I'm not sure Leonard wants to sign long term with the C's and it would be dumb of Ainge to send out a solid piece like Hayward for a 1 year rental.

Ainge has proven he is not dumb as GM.


----------



## PBH (Nov 7, 2007)

Catherder said:


> I'm not sure Leonard wants to sign long term with the C's ...


What's makes you think this?

Is it because Leonard has come out and said "if you don't trade me to the Lakers, I won't re-sign with another team..."

Leonard has all the cards right now.

but I'd love to see the C's trade Hayward away from Stevens.


----------



## Catherder (Aug 2, 2008)

PBH said:


> What's makes you think this?
> 
> Is it because Leonard has come out and said "if you don't trade me to the Lakers, I won't re-sign with another team..."


If the "sources" on ESPN and other outlets are accurate, yes.

But yeah, I'd chuckle a bit too if Ainge shipped out Hayward after one year. The development of Jaylen Brown and Tatum make the prospect far less farfetched than it may have originally seemed.


----------



## neverdrawn (Jan 3, 2009)

I'd love to see it happen, then pop retire, spurs tank for future picks and Hayward slip into obscurity.


----------



## RandomElk16 (Sep 17, 2013)

neverdrawn said:


> and Hayward slip into obscurity.


This is why I am all for players doing whatever they think are best for them. Fans only care when they are benefitting. Same can be said for most employers - love you if you make them money. Hate you if you do it somewhere else.

What KD did was weak - probably as weak as it gets - but he also has 2 championships and 2 finals mvp's so it certainly helped him.

Hayward didn't go to a west team, he didn't go to a Jazz rival... He simply did what he felt was best. For him and his family. On one hand I think athletes are overpaid and we say they have to much power and whine, etc... On the other hand, fans verbally abuse them and spew so much hate at them. It was disgusting to read things after his injury. Same with I.T.

I can't say Utah is worse than other places, I just live here so I see it. I can say, good for Hayward doing what he wanted - and making $128 Million in the process.


----------



## neverdrawn (Jan 3, 2009)

While slipping into obscurity and allowing Mitchell to become all he will!


----------



## GaryFish (Sep 7, 2007)

I'm not sure why the hatred of Hayward among Jazz fans. Guy paid his dues and took a better job. Boston is a better franchise, a better sports city, a better basketball tradition, a better run organization. So if basketball is your business, why fault the guy for a better gig? 

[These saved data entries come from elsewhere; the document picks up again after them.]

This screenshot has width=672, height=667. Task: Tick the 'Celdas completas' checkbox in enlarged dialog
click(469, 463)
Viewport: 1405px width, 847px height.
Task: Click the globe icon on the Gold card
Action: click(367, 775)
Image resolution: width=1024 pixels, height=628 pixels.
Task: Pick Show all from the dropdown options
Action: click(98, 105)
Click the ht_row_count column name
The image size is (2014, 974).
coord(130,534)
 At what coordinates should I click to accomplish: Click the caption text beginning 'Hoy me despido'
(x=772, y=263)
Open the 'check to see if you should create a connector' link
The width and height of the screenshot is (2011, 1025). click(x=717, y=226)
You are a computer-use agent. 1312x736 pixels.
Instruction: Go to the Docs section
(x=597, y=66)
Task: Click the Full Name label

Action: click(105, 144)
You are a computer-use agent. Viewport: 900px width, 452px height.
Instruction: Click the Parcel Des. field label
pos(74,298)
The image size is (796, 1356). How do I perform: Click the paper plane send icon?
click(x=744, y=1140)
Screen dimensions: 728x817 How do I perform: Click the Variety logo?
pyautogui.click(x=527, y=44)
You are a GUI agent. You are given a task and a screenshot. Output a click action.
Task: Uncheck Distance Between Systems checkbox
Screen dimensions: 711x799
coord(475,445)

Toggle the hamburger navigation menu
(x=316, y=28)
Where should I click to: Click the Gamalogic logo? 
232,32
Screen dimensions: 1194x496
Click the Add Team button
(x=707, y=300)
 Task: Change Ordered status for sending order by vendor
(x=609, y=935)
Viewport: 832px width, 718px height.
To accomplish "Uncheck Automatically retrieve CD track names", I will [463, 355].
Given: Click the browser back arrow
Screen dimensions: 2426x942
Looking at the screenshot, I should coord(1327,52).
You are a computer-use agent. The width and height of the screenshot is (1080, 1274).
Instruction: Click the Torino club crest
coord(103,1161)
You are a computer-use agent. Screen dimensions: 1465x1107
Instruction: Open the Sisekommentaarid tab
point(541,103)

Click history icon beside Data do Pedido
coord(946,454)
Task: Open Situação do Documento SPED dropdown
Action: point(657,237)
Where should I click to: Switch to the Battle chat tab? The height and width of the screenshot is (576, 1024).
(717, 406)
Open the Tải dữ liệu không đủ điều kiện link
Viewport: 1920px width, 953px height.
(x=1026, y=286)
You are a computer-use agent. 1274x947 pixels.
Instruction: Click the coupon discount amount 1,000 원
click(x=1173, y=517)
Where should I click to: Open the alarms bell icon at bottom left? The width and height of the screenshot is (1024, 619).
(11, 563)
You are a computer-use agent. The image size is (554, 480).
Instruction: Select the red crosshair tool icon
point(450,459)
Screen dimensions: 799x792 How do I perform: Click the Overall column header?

I've got no issue with what NBA players make. They are the best 300 people in the world at that one thing. Take just about any profession - and find the best 300 in the world and they make bank. It's how it goes. 

As for Leonard - PBH is dead on - the dude is holding all the cards. Since he has said he wants to play for the lakers, he pretty much screwed over the Spurs in trying to get anything for him in a trade. No way do the spurs trade him in the division, and really, the Lakers have nothing to offer anyway. But with only a year left on his deal, no team will take him unless he can make THE difference to a championship. And except for maybe Houston or Boston, no one has a snowball's chance of beating the Warriors any time soon, so no point mortgaging the farm to get Leonard for one season. AND, for what it would take for Houston or Boston to get him from the Spurs, they wouldn't be any better than they are now. So what's the point? 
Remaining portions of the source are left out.